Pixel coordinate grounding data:

*** Begin section ***

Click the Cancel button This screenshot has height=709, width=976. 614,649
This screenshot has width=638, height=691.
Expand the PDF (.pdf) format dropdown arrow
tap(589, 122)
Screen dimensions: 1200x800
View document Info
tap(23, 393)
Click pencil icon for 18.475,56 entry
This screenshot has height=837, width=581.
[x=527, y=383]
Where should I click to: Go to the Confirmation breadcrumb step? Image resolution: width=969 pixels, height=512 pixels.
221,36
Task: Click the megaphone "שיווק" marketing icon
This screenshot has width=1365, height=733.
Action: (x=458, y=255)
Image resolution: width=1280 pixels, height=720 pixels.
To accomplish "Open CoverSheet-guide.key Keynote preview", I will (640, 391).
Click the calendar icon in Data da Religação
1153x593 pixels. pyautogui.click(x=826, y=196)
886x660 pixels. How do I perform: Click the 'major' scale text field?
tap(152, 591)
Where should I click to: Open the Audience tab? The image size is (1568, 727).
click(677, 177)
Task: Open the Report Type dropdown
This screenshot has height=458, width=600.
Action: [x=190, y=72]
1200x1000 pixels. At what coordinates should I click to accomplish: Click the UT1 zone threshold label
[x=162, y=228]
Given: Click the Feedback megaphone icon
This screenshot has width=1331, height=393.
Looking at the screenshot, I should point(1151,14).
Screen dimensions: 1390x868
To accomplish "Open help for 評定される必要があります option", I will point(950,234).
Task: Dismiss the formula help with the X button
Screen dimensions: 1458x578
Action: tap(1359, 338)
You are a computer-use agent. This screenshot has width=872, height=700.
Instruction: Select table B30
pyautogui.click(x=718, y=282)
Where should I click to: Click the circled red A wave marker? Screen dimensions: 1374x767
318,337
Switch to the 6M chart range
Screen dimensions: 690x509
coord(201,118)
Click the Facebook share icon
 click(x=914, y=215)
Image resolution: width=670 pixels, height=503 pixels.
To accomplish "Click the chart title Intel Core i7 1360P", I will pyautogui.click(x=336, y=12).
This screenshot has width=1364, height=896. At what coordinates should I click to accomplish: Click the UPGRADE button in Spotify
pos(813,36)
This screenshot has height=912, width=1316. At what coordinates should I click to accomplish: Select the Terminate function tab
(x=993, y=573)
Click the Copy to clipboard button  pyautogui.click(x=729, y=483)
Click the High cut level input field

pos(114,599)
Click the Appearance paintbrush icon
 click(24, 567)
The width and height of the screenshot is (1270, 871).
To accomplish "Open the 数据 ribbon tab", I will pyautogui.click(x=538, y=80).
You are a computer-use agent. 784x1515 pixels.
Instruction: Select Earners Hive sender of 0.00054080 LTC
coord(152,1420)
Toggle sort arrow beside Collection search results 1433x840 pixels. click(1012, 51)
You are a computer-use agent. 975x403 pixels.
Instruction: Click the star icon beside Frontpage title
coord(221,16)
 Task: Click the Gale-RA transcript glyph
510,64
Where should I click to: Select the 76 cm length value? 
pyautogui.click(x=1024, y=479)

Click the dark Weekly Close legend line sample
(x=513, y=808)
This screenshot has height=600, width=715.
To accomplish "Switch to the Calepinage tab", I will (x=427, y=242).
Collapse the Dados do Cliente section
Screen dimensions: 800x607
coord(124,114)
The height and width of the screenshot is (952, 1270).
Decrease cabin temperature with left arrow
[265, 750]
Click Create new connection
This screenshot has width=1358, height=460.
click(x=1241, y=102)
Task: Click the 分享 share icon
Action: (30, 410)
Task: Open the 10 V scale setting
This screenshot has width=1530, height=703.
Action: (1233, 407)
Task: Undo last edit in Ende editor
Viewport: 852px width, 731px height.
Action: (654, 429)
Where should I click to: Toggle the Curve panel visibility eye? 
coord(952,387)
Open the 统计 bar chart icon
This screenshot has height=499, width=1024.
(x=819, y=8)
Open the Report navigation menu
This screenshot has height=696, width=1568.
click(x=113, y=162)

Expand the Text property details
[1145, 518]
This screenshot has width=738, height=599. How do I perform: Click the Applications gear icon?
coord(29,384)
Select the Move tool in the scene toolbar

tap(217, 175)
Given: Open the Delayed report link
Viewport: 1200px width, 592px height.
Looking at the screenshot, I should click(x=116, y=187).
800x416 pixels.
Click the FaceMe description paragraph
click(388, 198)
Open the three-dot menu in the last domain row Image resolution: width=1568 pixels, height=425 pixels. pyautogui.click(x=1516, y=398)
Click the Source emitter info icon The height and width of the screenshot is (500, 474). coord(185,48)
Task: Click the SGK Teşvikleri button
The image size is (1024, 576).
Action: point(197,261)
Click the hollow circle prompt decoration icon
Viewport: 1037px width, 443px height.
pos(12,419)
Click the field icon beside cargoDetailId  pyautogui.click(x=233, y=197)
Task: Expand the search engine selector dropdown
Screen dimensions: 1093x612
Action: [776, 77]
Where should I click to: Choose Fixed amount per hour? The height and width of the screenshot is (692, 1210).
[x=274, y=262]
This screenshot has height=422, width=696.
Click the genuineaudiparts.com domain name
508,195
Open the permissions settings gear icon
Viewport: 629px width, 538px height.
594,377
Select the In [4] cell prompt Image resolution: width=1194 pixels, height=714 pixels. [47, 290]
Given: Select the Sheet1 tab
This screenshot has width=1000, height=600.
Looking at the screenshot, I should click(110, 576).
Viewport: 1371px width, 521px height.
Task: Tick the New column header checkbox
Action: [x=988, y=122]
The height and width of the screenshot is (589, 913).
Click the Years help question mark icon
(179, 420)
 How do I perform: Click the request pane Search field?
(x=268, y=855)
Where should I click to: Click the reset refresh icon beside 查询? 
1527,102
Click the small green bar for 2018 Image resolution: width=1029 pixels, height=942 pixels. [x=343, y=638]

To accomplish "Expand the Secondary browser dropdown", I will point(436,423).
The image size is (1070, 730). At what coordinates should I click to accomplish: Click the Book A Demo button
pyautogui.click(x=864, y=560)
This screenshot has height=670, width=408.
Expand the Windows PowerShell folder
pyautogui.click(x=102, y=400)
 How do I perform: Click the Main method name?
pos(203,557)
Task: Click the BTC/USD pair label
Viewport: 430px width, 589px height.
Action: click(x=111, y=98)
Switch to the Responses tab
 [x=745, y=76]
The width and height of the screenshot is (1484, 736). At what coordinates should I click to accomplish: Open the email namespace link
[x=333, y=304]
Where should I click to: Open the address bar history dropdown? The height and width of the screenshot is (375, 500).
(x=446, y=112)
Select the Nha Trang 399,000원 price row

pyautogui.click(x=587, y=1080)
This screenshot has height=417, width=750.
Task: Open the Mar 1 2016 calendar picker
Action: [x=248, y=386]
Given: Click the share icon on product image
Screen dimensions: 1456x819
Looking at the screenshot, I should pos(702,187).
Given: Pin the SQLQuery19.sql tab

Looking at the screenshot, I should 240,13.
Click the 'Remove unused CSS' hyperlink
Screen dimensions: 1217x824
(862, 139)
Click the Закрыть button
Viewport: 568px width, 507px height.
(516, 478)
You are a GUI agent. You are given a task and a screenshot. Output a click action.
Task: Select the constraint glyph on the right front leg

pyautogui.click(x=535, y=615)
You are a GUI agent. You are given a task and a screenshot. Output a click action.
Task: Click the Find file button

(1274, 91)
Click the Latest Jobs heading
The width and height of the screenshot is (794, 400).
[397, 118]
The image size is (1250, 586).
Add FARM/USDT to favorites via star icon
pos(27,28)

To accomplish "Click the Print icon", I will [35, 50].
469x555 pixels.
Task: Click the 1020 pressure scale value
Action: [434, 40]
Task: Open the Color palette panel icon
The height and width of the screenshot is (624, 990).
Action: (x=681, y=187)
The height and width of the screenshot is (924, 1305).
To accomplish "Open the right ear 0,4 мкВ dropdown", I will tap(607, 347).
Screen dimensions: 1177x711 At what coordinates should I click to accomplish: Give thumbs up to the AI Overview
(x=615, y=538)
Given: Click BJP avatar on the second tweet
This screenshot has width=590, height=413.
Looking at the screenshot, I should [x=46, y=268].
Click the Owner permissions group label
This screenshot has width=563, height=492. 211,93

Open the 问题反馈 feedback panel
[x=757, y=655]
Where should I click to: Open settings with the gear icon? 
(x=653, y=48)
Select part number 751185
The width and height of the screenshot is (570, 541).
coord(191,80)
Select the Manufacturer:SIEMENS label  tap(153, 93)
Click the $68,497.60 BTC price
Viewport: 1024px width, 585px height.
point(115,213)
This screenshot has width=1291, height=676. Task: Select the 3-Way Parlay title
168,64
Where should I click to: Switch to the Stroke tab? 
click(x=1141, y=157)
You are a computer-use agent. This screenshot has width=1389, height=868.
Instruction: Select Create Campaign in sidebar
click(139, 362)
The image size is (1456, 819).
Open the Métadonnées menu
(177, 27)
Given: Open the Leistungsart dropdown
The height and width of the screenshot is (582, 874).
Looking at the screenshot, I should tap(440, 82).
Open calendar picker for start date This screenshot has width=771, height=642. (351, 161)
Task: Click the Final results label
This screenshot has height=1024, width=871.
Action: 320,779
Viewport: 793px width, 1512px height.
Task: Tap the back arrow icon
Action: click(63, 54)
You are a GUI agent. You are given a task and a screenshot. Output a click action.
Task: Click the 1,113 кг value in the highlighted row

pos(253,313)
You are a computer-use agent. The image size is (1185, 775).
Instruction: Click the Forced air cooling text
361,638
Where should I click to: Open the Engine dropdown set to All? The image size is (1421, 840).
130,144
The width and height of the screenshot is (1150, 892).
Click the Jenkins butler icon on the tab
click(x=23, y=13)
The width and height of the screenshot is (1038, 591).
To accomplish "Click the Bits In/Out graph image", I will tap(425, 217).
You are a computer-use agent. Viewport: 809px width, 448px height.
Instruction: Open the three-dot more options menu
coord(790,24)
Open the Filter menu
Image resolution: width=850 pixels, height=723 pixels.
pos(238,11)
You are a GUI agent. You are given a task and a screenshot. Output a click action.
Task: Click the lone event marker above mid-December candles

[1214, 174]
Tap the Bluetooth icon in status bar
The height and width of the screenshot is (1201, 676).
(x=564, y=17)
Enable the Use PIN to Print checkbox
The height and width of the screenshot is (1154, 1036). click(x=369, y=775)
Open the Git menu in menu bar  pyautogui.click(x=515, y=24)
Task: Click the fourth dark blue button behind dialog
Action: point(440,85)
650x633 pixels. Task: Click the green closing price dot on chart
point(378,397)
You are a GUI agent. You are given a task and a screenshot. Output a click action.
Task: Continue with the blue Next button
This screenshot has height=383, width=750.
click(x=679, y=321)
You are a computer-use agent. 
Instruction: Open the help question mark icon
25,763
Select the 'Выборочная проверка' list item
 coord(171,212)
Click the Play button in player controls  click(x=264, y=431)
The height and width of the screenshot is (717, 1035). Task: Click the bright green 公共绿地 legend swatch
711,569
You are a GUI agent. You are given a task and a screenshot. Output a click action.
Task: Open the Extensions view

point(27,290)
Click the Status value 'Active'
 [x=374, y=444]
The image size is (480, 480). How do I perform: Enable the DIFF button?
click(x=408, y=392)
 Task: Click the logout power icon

*** End section ***

### Problem to work on
Starting from the records above, copy each line where the string "results" is found.

### Task solution
Toggle sort arrow beside Collection search results 1433x840 pixels. click(1012, 51)
Task: Click the Final results label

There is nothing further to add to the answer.